# Set of tasks
1) Translate this sentence from the Oakland Black Cowboy Association text into Spanish: "The Oakland Black Cowboy Parade and Festival is held the first weekend of October in DeFremery Park."
2) Reproduce the Oakland Black Cowboy Association text word for word from "The Oakland Black Cowboy Parade" to "on their horses.".

# Reading text
-- Opening Marker --

The mission of the OBCA is "educate all the citizens of Oakland and the Bay Area about the role played by Black cowboys and other pioneers in the settling of the American West." The organization also aims to help young people build confidence and community connections through learning to work with horses. Besides holding the parade and festival, the OBCA attends various community events and runs activities with Oakland's Parks, Recreation and Youth Development agency. Members of the OBCA give presentations at schools and church events. They have also participated in census outreach.

The Oakland Black Cowboy Parade and Festival is held the first weekend of October in DeFremery Park. The parade has OBCA members and young people riding horses in unison and dancing with their horses. For example, the 2018 and 2019 parades included drill teams from local high schools and colleges, square dancing groups, a Buffalo Soldiers reenactment group from Seattle, a group of Hispanic riders from San Jose, Girl Scouts, and circus groups. Some of the riders help festival attendees take short rides on their horses.

== Legacy ==
The Oakland Black Cowboy Association's records are held at the African American Museum and Library at Oakland. Ismael Reed wrote about the OBCA and parade in his book Blues City: A Walk in Oakland (2003). In 2021, James Manson and John Gamiño released a short documentary, Cowboy, about the OBCA and its longtime president Wilbert Freeman McAlister.

-- Closing Marker --

# Source information
-- Opening Marker --

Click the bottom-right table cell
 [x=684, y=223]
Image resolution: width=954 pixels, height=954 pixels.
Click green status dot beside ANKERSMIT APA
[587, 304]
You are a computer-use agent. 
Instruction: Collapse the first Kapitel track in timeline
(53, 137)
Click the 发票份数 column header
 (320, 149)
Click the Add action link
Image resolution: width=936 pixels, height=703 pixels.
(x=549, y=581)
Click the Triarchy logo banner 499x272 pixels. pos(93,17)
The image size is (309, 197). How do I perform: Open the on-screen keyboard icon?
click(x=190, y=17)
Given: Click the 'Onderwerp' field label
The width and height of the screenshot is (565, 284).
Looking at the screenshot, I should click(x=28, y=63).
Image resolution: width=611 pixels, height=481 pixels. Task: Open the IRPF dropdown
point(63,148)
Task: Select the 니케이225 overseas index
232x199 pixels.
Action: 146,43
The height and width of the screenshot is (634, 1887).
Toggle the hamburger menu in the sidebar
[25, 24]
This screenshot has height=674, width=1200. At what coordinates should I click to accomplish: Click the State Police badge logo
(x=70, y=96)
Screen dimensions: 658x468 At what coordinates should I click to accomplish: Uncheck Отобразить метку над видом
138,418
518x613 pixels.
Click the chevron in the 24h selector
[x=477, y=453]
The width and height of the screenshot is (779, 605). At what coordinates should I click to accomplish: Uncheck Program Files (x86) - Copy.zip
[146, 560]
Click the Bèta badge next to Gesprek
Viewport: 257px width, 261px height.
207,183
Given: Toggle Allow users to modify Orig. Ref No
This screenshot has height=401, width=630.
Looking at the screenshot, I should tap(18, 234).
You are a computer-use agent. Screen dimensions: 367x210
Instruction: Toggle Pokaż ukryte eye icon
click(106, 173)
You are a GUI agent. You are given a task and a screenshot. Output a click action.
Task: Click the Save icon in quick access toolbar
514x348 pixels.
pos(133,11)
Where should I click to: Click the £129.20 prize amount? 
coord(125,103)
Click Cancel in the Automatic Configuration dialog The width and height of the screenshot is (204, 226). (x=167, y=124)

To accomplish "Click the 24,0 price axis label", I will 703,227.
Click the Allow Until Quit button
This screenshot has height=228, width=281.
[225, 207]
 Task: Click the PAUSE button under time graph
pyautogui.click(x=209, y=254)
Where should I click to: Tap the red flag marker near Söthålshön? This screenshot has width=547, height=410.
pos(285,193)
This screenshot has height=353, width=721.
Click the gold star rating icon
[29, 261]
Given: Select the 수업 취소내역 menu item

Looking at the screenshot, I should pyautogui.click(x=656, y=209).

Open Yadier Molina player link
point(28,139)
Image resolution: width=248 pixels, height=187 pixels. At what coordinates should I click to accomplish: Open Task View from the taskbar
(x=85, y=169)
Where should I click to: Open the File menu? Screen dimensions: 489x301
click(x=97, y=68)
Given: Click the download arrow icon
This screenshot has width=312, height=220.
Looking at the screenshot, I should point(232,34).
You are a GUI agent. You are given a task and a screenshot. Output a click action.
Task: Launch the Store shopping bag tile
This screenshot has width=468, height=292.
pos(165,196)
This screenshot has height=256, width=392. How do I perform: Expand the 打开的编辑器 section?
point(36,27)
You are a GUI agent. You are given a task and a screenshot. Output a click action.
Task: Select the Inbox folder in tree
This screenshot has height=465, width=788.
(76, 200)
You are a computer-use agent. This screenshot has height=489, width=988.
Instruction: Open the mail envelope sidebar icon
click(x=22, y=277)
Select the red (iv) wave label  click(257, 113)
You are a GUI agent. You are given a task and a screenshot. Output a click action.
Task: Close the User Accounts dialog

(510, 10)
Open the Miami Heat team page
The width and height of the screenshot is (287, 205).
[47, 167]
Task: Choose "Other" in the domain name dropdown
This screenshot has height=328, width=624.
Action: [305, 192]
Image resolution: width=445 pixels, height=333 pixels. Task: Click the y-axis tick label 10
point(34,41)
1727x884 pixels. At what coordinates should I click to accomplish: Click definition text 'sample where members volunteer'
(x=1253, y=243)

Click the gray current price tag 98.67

-- Closing Marker --

# Expected responses
1) El Desfile y Festival de los Vaqueros Negros de Oakland se celebra el primer fin de semana de octubre en el parque DeFremery.

2)
The Oakland Black Cowboy Parade and Festival is held the first weekend of October in DeFremery Park. The parade has OBCA members and young people riding horses in unison and dancing with their horses. For example, the 2018 and 2019 parades included drill teams from local high schools and colleges, square dancing groups, a Buffalo Soldiers reenactment group from Seattle, a group of Hispanic riders from San Jose, Girl Scouts, and circus groups. Some of the riders help festival attendees take short rides on their horses.